**Problem details:**
Among the entries below, only the lines starting at the one with "At what coordinates should I click to accomplish: Click" and ending at the one with "Click drag handle", both included, are to be printed exactly.

**Supplied records:**
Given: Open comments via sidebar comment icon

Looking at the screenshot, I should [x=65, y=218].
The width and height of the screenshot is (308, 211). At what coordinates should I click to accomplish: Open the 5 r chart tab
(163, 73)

...

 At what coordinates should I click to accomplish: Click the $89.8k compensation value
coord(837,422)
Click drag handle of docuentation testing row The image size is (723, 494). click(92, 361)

* * *

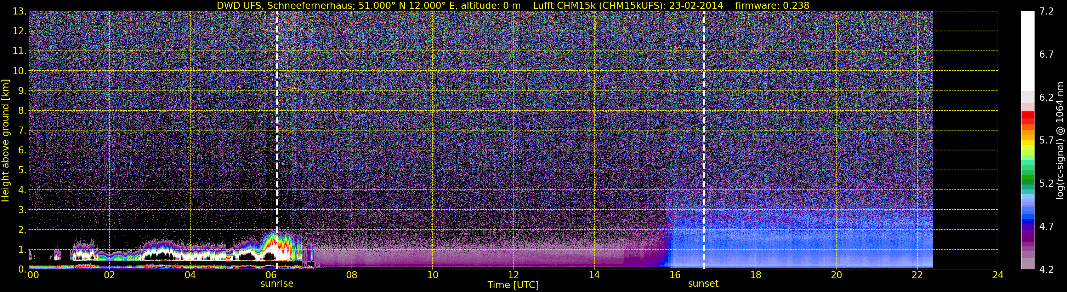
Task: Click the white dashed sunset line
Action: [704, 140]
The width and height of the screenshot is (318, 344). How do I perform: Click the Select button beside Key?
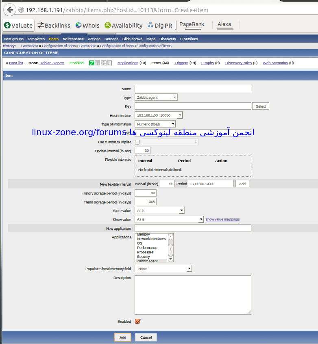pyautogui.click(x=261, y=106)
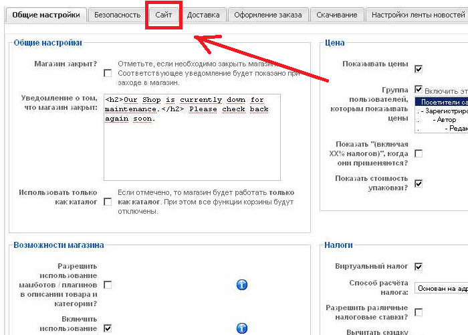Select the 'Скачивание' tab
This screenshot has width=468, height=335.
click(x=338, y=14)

**Exercise solution:**
 At what coordinates should I click to accomplish: Click the $89.8k compensation value
coord(837,422)
Click drag handle of docuentation testing row The image size is (723, 494). click(92, 361)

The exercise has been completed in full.